Usually when I show you 1910s evening wear, I assume it’s a shoe-in for rave reviews and +8 scores. Not last weeks dress though!
True, 1/4 of you liked it, but of the other 3/4, 1/4 of you liked the fabrics (but not the skirt draping) 1/4 of you liked the skirt draping (but not the fabric) and 1/4 of you didn’t like the skirt draping OR the fabrics. It received quite a few comparisons to playing dress-ups with window curtains. I think the dress has suffered with age associations: in 1912 that sort of lace wasn’t used for curtains, but now it is (and not even elegant ones), so we can’t look at it without thinking curtains, so the poor thing came in at a paltry 5.4 out of 10.
This week lets look at an entire ensemble, on the actual wearer, the better to assess how it looked in-period.

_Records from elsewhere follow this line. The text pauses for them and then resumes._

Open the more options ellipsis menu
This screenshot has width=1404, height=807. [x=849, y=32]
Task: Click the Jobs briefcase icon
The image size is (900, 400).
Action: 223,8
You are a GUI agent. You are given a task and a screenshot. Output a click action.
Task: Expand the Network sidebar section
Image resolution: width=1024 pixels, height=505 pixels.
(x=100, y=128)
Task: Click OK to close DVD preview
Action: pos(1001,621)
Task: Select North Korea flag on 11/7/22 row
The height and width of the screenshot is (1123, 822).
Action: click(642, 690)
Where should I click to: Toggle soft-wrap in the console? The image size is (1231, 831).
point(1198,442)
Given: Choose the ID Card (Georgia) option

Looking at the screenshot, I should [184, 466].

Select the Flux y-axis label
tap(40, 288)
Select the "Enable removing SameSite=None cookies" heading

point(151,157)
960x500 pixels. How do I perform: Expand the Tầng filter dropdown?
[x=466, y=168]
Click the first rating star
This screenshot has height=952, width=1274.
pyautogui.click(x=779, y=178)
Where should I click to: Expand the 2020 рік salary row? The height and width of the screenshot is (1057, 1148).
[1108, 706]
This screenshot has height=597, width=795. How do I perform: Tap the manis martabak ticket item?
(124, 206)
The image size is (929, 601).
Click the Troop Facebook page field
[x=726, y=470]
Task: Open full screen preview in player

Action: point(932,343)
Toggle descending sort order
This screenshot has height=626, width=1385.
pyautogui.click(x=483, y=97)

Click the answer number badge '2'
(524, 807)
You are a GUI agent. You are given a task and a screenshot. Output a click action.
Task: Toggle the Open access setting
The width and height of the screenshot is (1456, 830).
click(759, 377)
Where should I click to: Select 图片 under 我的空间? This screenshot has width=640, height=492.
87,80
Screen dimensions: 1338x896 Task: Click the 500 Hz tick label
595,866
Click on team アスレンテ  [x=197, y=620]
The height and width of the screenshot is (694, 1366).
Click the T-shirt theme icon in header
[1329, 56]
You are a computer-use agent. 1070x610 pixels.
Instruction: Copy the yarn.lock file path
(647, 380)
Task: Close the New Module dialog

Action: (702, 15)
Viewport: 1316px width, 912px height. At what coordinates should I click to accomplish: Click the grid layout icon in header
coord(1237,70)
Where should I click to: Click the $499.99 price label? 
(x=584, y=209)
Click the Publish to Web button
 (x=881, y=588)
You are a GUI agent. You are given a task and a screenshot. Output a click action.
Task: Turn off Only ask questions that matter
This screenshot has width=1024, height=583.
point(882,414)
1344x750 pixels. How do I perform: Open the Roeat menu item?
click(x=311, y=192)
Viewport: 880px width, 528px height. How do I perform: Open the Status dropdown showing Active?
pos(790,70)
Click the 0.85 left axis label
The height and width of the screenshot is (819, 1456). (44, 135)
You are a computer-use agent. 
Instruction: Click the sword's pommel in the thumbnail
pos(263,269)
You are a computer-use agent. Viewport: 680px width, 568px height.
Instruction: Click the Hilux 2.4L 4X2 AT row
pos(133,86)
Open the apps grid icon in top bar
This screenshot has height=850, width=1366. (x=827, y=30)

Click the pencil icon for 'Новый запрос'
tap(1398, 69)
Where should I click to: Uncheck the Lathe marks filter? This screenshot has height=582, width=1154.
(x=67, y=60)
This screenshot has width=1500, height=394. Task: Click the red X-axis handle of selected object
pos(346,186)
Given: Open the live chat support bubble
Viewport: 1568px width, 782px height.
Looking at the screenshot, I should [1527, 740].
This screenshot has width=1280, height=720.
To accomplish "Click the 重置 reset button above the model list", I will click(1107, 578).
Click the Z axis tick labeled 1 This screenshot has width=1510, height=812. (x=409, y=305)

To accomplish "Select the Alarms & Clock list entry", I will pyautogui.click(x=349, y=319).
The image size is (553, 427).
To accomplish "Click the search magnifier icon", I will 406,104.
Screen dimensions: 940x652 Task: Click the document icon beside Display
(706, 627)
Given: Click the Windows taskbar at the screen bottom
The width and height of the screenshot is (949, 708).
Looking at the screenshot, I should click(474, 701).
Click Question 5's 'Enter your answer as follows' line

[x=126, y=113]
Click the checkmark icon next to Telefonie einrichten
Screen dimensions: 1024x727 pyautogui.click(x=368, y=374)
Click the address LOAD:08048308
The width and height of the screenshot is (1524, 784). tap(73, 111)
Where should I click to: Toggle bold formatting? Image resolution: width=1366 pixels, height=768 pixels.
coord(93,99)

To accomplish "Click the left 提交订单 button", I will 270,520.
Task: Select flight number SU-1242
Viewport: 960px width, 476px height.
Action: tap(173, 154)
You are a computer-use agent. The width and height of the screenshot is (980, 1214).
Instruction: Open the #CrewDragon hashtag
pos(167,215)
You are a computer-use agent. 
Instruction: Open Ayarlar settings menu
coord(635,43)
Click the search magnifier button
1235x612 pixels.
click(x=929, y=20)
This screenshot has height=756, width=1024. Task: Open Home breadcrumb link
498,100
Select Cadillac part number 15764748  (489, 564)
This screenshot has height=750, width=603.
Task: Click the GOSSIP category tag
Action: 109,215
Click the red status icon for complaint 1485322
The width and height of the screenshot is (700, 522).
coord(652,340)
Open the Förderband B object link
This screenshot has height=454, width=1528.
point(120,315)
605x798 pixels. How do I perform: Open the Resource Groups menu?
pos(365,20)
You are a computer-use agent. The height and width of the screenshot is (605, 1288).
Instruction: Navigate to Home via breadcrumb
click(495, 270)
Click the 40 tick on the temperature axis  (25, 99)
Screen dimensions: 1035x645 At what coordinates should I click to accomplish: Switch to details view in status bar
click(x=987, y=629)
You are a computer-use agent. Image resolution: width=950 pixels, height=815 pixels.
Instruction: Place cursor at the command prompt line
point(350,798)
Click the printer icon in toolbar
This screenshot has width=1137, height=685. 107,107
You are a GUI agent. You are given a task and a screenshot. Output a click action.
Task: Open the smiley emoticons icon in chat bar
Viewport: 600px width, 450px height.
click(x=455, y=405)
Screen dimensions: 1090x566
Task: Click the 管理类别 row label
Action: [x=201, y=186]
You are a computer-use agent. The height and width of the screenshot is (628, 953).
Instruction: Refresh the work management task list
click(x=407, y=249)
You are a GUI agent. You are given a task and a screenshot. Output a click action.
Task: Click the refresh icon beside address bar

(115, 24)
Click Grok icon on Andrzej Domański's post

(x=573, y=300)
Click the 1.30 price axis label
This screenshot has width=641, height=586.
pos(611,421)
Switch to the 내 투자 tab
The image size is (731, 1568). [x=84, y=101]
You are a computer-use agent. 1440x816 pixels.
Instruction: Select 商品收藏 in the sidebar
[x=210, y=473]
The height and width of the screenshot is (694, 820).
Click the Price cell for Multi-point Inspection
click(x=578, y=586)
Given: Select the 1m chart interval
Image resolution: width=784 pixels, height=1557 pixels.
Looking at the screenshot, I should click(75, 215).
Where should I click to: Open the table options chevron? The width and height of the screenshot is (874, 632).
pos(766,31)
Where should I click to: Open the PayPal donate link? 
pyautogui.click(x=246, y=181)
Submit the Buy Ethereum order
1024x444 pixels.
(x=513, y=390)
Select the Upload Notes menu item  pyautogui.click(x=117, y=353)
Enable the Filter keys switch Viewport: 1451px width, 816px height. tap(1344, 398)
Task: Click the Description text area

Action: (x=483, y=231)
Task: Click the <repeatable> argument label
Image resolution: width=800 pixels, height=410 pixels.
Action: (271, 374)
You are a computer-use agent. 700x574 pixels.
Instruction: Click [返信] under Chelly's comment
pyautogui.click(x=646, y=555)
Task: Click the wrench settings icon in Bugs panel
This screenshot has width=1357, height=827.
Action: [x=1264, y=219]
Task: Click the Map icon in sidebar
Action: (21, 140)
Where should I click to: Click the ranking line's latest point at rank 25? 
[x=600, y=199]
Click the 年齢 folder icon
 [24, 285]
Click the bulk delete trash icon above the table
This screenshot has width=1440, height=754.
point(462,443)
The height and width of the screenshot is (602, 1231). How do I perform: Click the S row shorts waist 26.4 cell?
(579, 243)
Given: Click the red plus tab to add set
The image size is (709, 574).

This is Mrs Lockett Agnew (nee Augusta Isobel Sheil) in a confection of ivory stripes and gold and yellow embellishments.
Mrs Agnew’s ensemble is the height of late 1880s style, with strong elements of the 18th c revivalism that was in fashion at the time. The tilted brim of her ostrich feather hat is a nod to late 18th c hat styles, and her jacket, trimmed with decorative gold buttons, references the jackets of Georgian riding habits.
While historically inspired, the outfit is also redolent of its own era: the broad tone-on-tone stripes are typical of the bold yet subtle fabrics popular in the 1880s, and the curved front of the jacket and decadent under-bodice emphasise her fashionably ‘neat’ figure, with narrow shoulders and a long, rounded torso, very much in the style of the acclaimed beauties of the period, such as Alexandra of Denmark.
Mrs Agnew was probably described as ‘handsome’, or perhaps ‘elegant’, rather than ‘pretty’ or ‘beautiful’, but we’re not here to judge her looks, but her choice of outfit. Do you think it elegant and beautiful? Suitable to the wearer?